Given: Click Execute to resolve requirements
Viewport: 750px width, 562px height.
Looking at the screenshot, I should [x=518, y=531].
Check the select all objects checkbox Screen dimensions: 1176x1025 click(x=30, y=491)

--------------------------------------------------

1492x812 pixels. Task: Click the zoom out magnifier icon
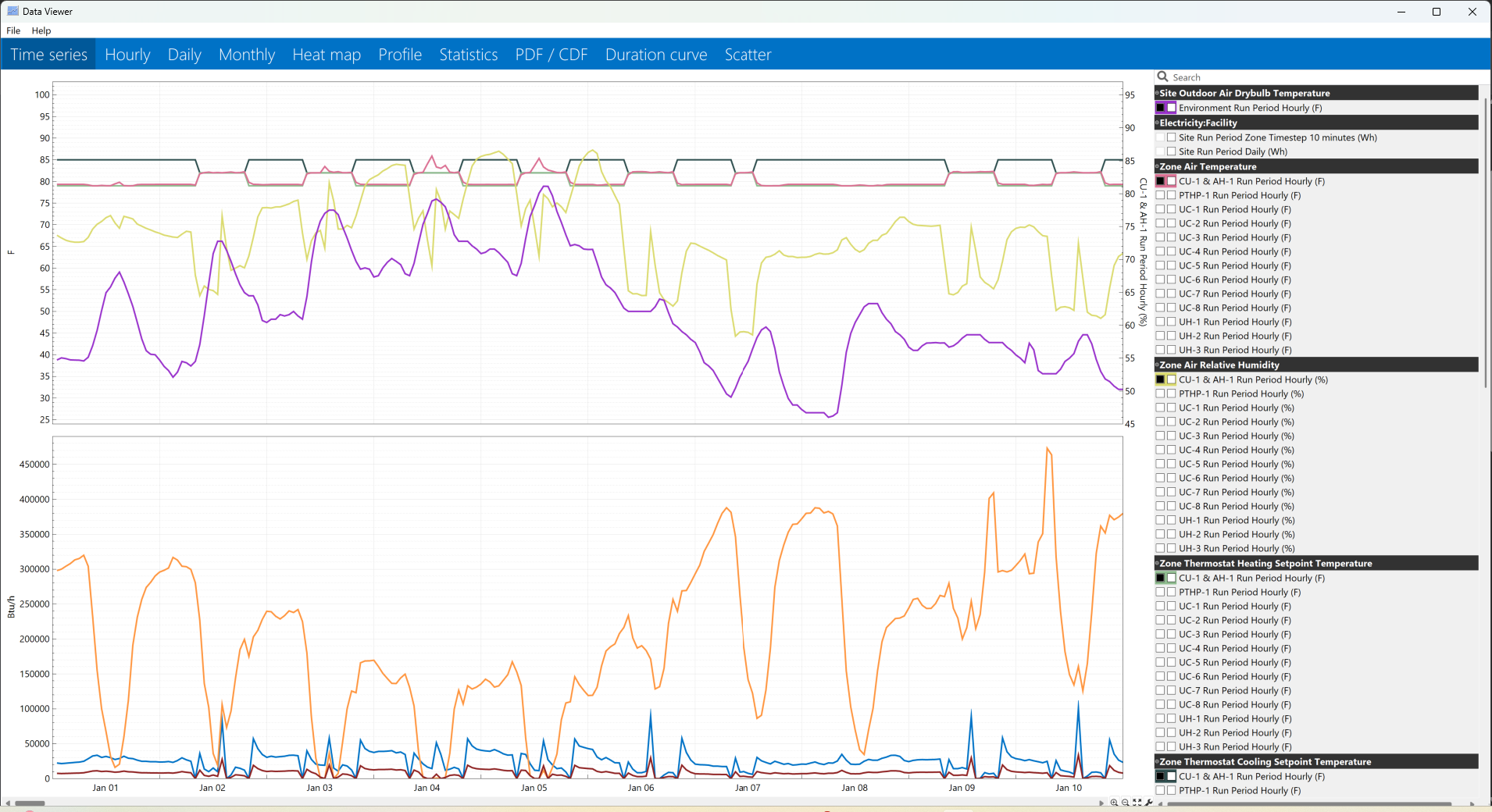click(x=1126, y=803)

--------------------------------------------------

#### [What is being asked]
From the entries above, print the lines beginning at the one with "Given: Click Execute to resolve requirements" and stopping after the one with "Check the select", exactly as written and with nothing else.

#### [Worked solution]
Given: Click Execute to resolve requirements
Viewport: 750px width, 562px height.
Looking at the screenshot, I should [x=518, y=531].
Check the select all objects checkbox Screen dimensions: 1176x1025 click(x=30, y=491)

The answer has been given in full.